Another key prerequisite for such an approach is the possibility to cryopreserve iPSdMiG at the end of each lengthy production cycle. However, cryostorage and cell retrieval has previously been challenging for human microglial preparations. Hence, most reported iPSdMiG protocols lack a cryopreservation step (Suppl. Table S8). In contrast, our iPSdMiG population lends itself to efficient cryopreservation, and treatment with muristerone, a Bcl-XL inducer and apoptosis inhibitor [67], further increases post-freeze–thaw recovery. Importantly, the cellular phenotype as well as the functional immune responses of iPSdMiG are largely maintained after cryopreservation, making our differentiation scheme compatible with future cell banking endeavors. Only basal and induced ROS release levels were increased after thawing, which could point to potential activation of stress response pathways as a result of the cryopreservation process [68].

Disease modeling studies increasingly require more complex co-culture systems to fully recapitulate pathologies associated with more than one cell type. Considering this requirement, we also introduced iPSdMiG into both, 2D and 3D cultures of lt-NES cell-derived neurons and cortical spheroids, respectively. In both culture systems, iPSdMiG readily migrated into the dense neural networks, where they acquired a ramified morphology that could be maintained for several weeks. Notably, immunogenic responses of microglia to the pro-inflammatory stimuli LPS and IFNγ, but not the anti-inflammatory stimulus IL4, were confirmed by the induced production of inflammatory cytokines and chemokines in 2D co-culture. While these experiments serve as proof-of-concepts for the applicability of our iPSdMiG in neuronal co-culture settings, further studies are required to examine, for example, the impact of activated microglia on co-cultured neurons and whether stimulation-induced proliferation of microglia contributes to the observed increase in cyto-/chemokine release.
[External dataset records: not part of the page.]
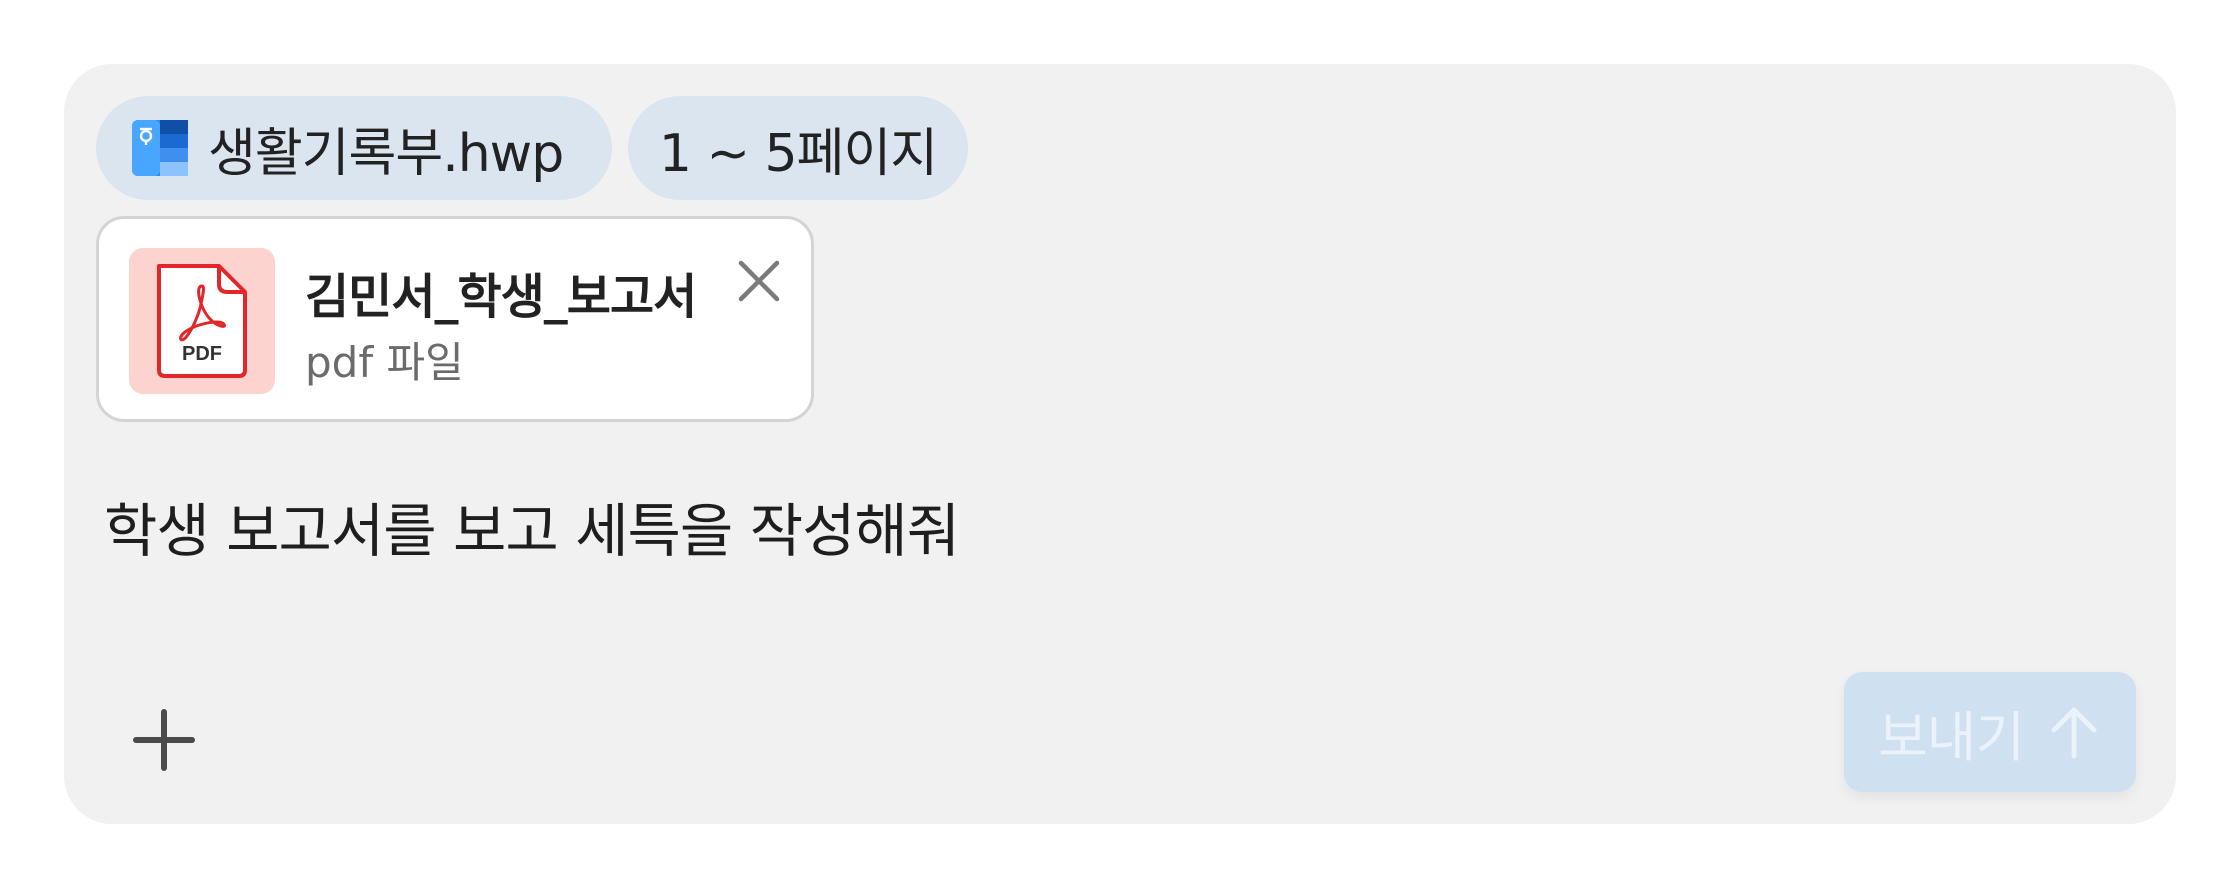 The image size is (2240, 888). What do you see at coordinates (386, 154) in the screenshot?
I see `context-chip-file-label: 생활기록부.hwp` at bounding box center [386, 154].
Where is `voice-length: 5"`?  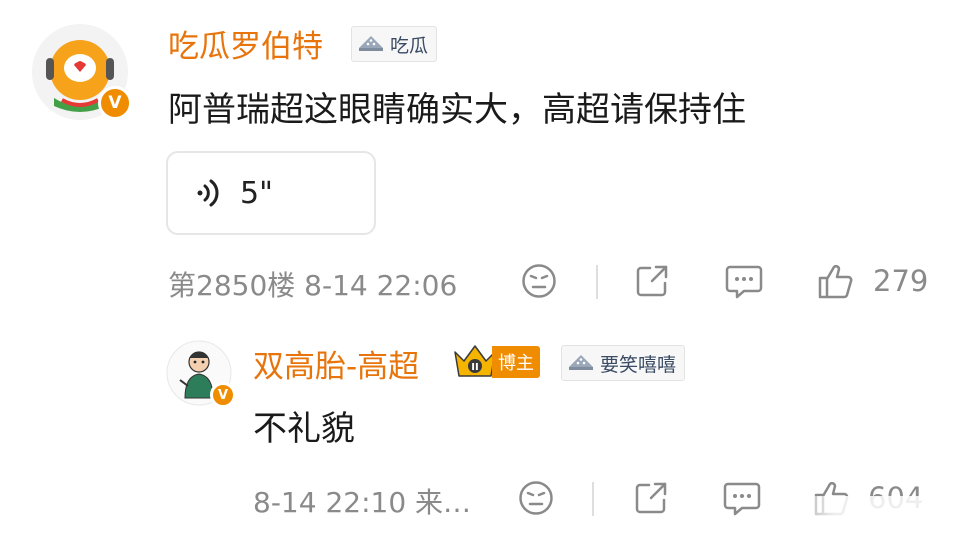
voice-length: 5" is located at coordinates (256, 193).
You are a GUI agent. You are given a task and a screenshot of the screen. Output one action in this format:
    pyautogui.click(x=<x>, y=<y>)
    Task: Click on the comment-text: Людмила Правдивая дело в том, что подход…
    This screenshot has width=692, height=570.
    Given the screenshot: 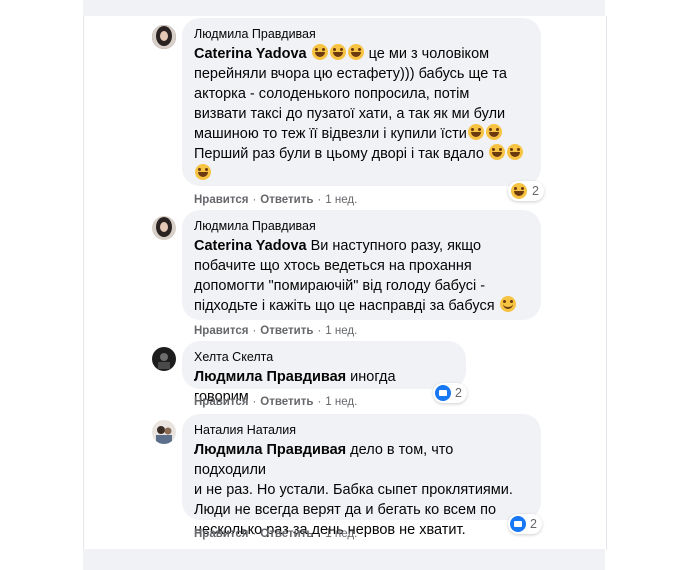 What is the action you would take?
    pyautogui.click(x=354, y=490)
    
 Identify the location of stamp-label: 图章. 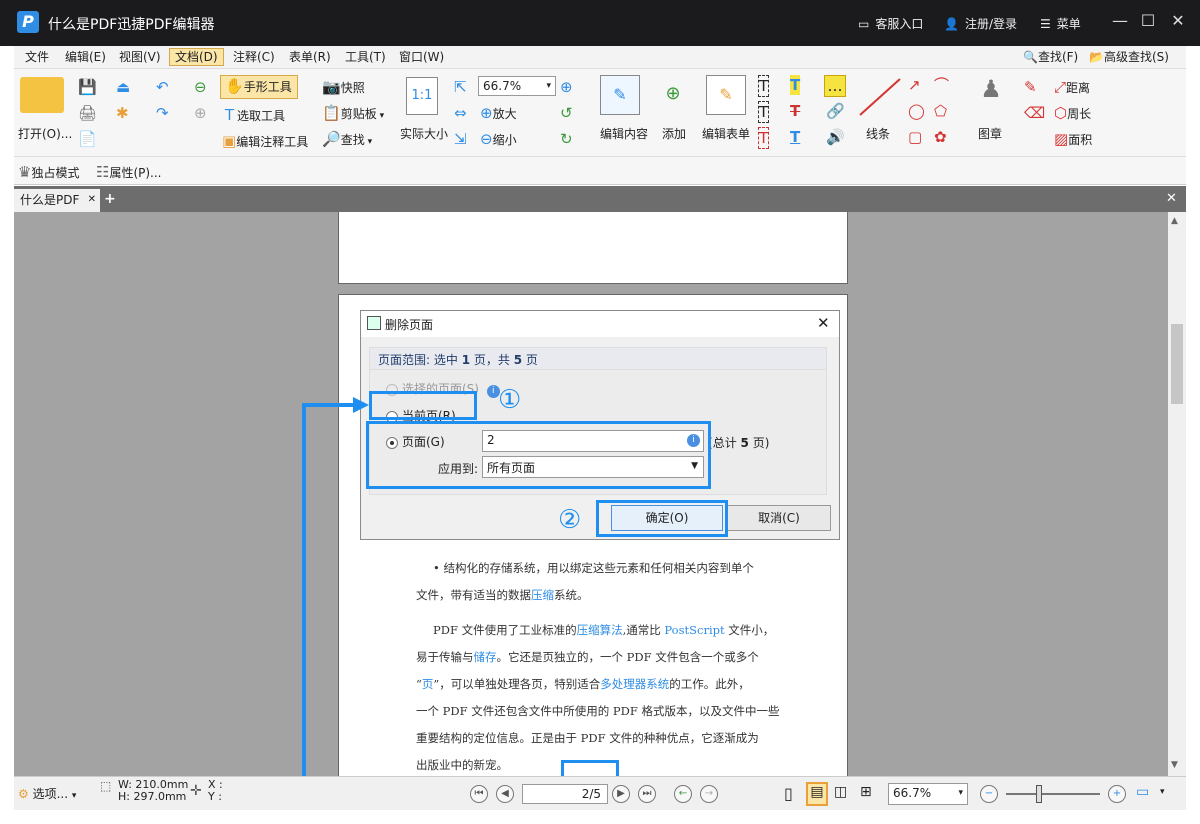
(990, 134).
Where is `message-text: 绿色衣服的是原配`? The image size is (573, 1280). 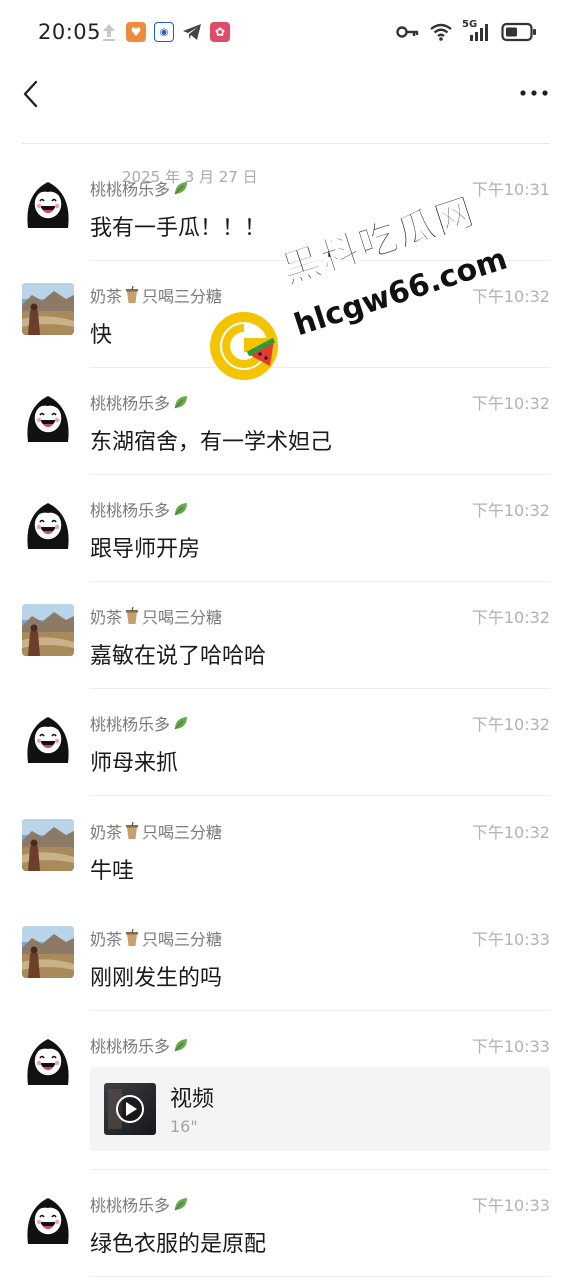 message-text: 绿色衣服的是原配 is located at coordinates (178, 1242).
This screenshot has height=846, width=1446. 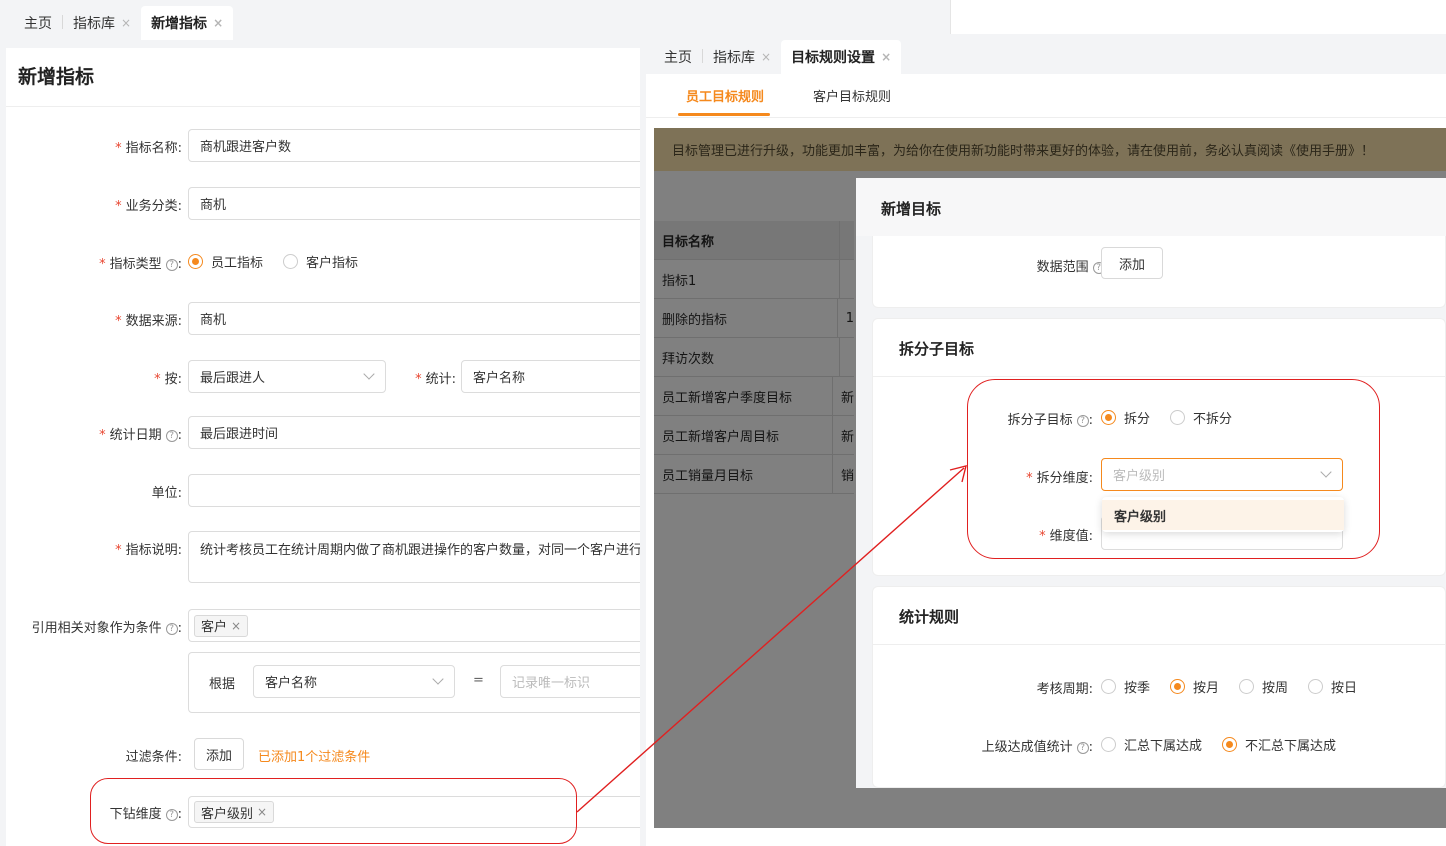 I want to click on arrow-line, so click(x=770, y=640).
Taken together, we have established a developmentally informed protocol recapitulating key aspects of microglial ontogeny and differentiation, which efficiently and reproducibly yields large numbers of ready-to-use iPSdMiG. These cells are very similar to primary human microglia on transcriptome level and respond adequately to immunogenic stimulation. The capacity to cryopreserve iPSdMiG without altering their core phenotype or functional responses will prospectively allow the generation of large cell banks, comprising microglia from different healthy and diseased donors for biomedical applications. Finally, our study shows that iPSdMiG can be readily co-cultured with other neural cells in defined 2D and 3D systems, which further increases the usefulness of these cells in the context of disease modeling, drug screening and other biomedical applications.